Ver futebol em casa ainda é o que era?
O futebol da TV de hoje não é igual ao futebol da TV de antes. Tem mais tempo, mas menos espaço. Mais pressa, menos motivo. Mais palavras, menos conceitos. Mais conversa, menos diálogo.O futebol da TV mudou. Mudou no relato. Umas vezes ficou mais fino, outras mais prático. Hoje, o guarda-redes sai a um cruzamento e agarra uma bola. Antes, neutralizava uma jogada. Hoje, um árbitro poupa um amarelo a um jogador. Antes, contemporizava.
Mas, também, antes um médio corria para a direita para tapar o espaço. Hoje bascula. É o mesmo médio, a mesma corrida, o mesmo espaço. Mas todo um novo conceito.
Onde havia contra-ataques criaram-se transições rápidas. Onde havia médios centro e só, apareceram os trincos, os seis, os oitos, os oito-e-meio, os não-é-bem-dez-mas-pode-jogar-ali, os atrás-do-avançado, os box-to-box, os carregadores de piano, os uma-espécie-de-Pirlo-mas-mais-rápido.
O futebol da TV perdeu drama e ganhou crítica. Já ninguém respira fundo. Antes, um central batia a bola para a frente e aliviava. Hoje, bate a bola para a frente e joga feio. Sem cerimónias. Já ninguém alivia no futebol moderno. Ganhou-se etiqueta, como se Paula Bobone dissesse que o que fica bem é o central sair a jogar.
Antes, na TV, víamos resumos dos jogos. Hoje vemos resumos dos resumos.

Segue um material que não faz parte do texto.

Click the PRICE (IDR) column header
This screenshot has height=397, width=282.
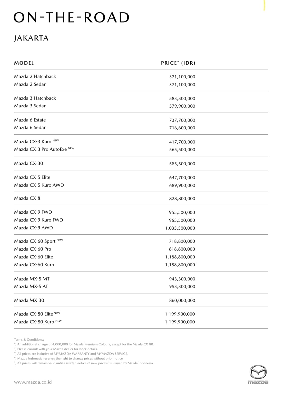tap(178, 63)
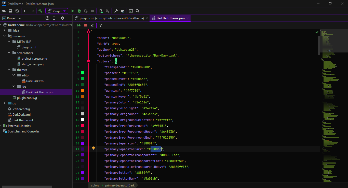Start debugging using the bug icon

click(x=79, y=11)
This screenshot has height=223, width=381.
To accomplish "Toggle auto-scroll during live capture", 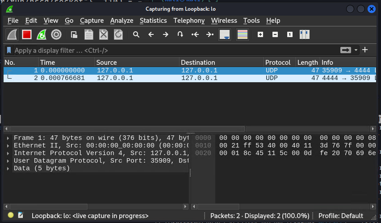I will pos(224,34).
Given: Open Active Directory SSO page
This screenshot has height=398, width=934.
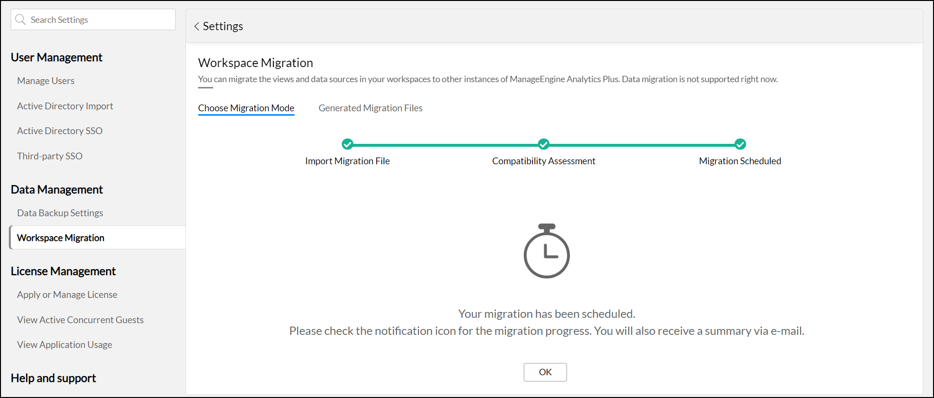Looking at the screenshot, I should pyautogui.click(x=60, y=131).
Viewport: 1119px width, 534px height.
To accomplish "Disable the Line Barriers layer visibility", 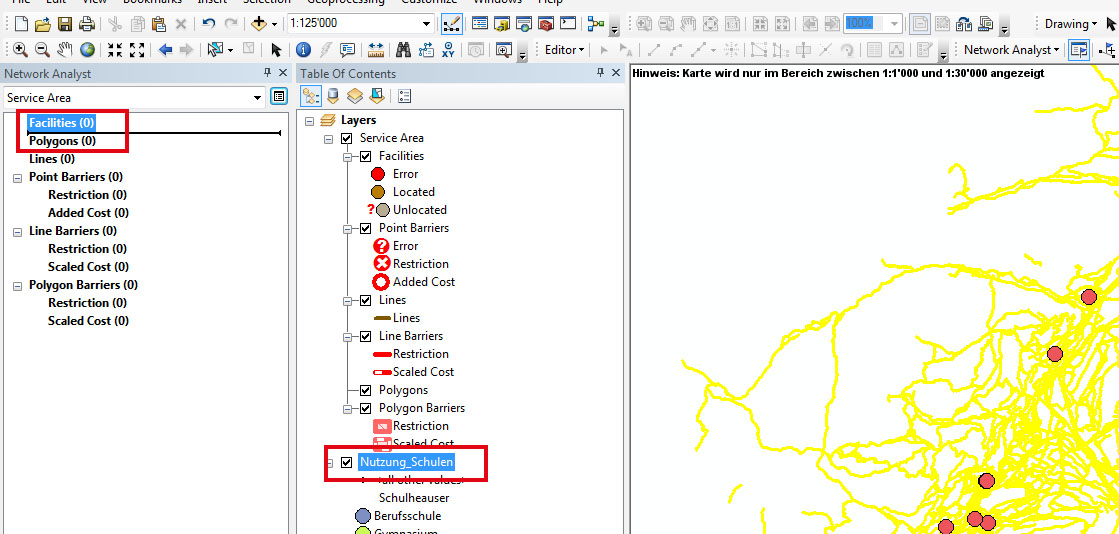I will click(x=365, y=336).
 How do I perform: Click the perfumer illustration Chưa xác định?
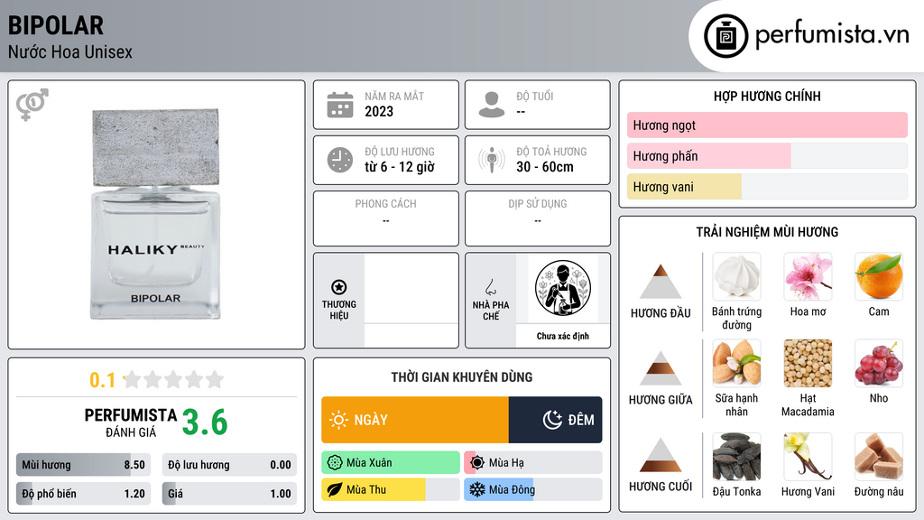point(563,289)
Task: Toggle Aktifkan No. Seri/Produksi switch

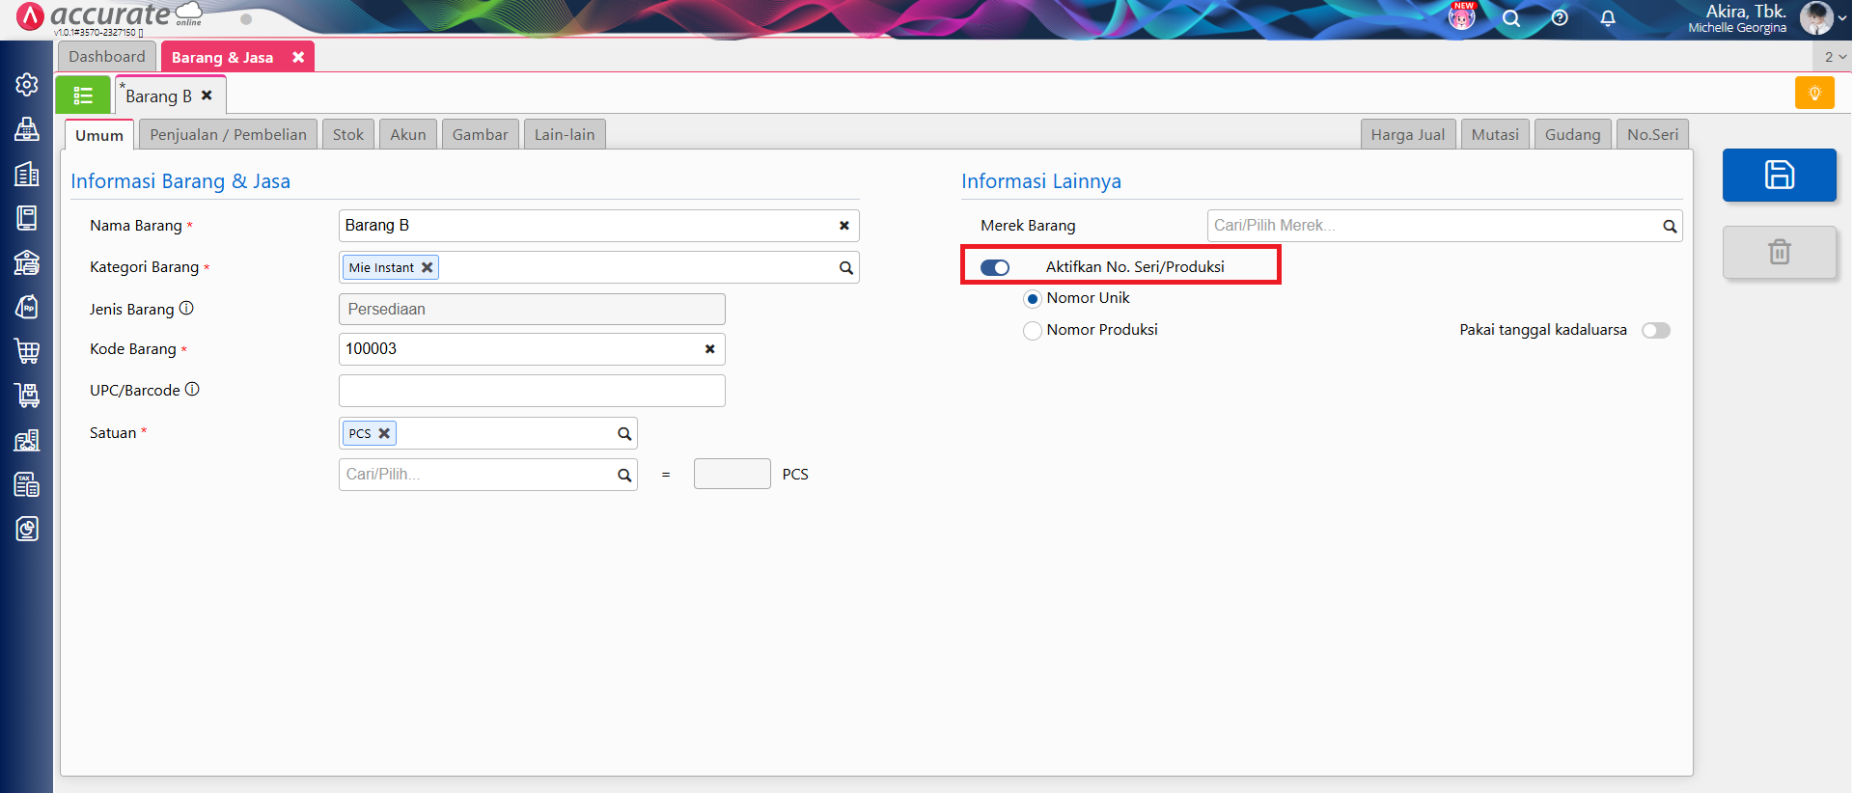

E o resumo alargado foi metido na estante das petazetas e da Bota Botilde. É para nostálgicos, só. Condensa-se 90 minutos em menos de dois, haja quantos golos houver. E, agora, até temos a garantia de ver sempre tudo. Perdemos os «lances dos quais não dispomos imagens»
Antes, no futebol da TV, víamos o necessário. Por vezes menos que isso, quando aparecia um poste à frente. Hoje vemos tudo e queixámo-nos das mãos à frente da boca que impedem o especialista em leitura labial de perceber o que disse, afinal, o Ronaldo.
Vemos futebol de todos os ângulos. Da esquerda, da direita, de cima, a 360 graus. O futebol da TV é o futuro preconizado por Orwell. Um Big Brother das quatro linhas.
O futebol da TV, antes, era menos, mas era de todos. Hoje é de quem paga.
Nem sempre é mau. Porque o futebol da TV, salvo raras exceções, faz mal ao futebol. É como uma embalagem de leite: precisa de dose diária recomendada.